*DATA RECORDS*
*** Block opens ***

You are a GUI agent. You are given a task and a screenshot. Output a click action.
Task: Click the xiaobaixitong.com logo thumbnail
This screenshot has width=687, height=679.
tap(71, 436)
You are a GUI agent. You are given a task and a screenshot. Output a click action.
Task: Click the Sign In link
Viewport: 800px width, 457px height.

*** Block closes ***
*** Block opens ***

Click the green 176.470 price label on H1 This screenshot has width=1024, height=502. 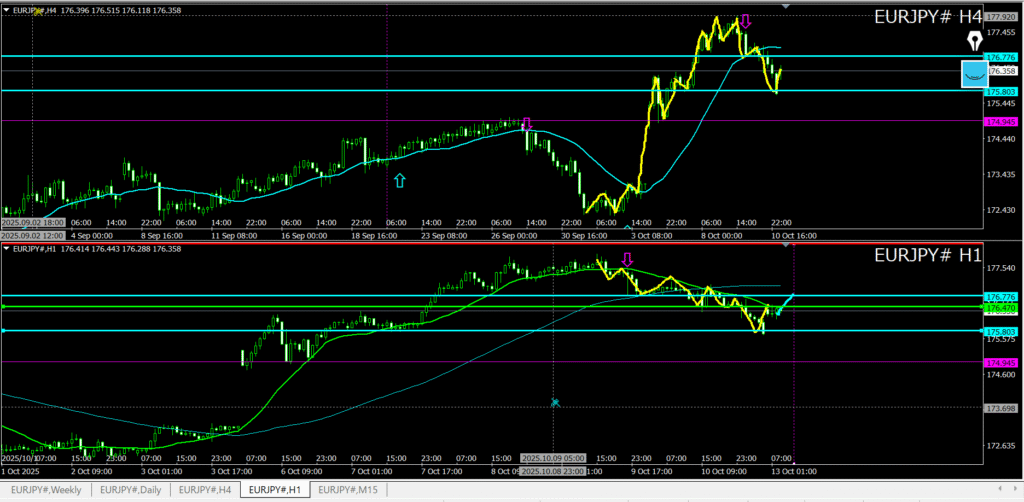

*** Block closes ***

*WHAT THIS TASK INVOLVES*
Look back at the data above. Transcribe exactly the lines starting at the line that contains "Task: Click the Sign In link" and ending at the line that contains "Viewport: 800px width, 457px height.".

*RESULT BELOW*
Task: Click the Sign In link
Viewport: 800px width, 457px height.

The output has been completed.